Target pointing data

——————————

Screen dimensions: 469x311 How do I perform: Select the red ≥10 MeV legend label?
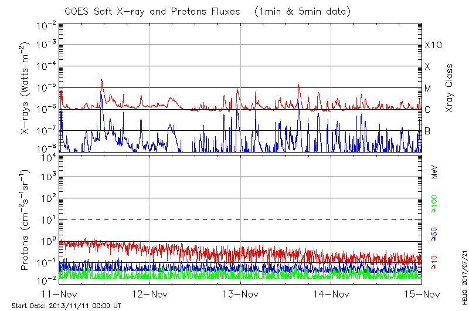434,263
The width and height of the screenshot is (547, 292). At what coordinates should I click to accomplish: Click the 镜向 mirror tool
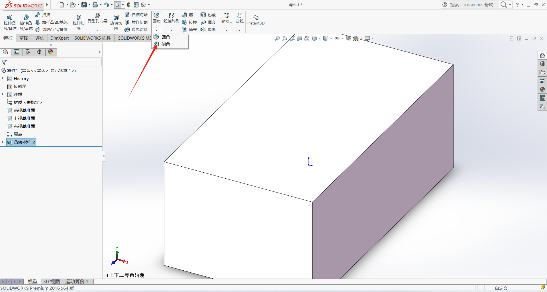[208, 30]
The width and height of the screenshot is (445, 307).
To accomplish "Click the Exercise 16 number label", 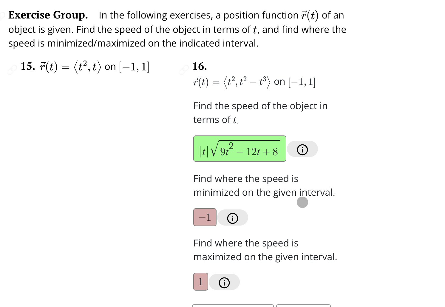I will (x=199, y=66).

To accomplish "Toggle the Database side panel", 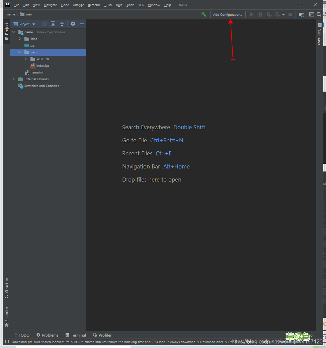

——————————

Gather every line of the data above that contains the string "width".

Problem solution
The width and height of the screenshot is (547, 292). At what coordinates should I click to accomplish: Click the 镜向 mirror tool
The width and height of the screenshot is (445, 307).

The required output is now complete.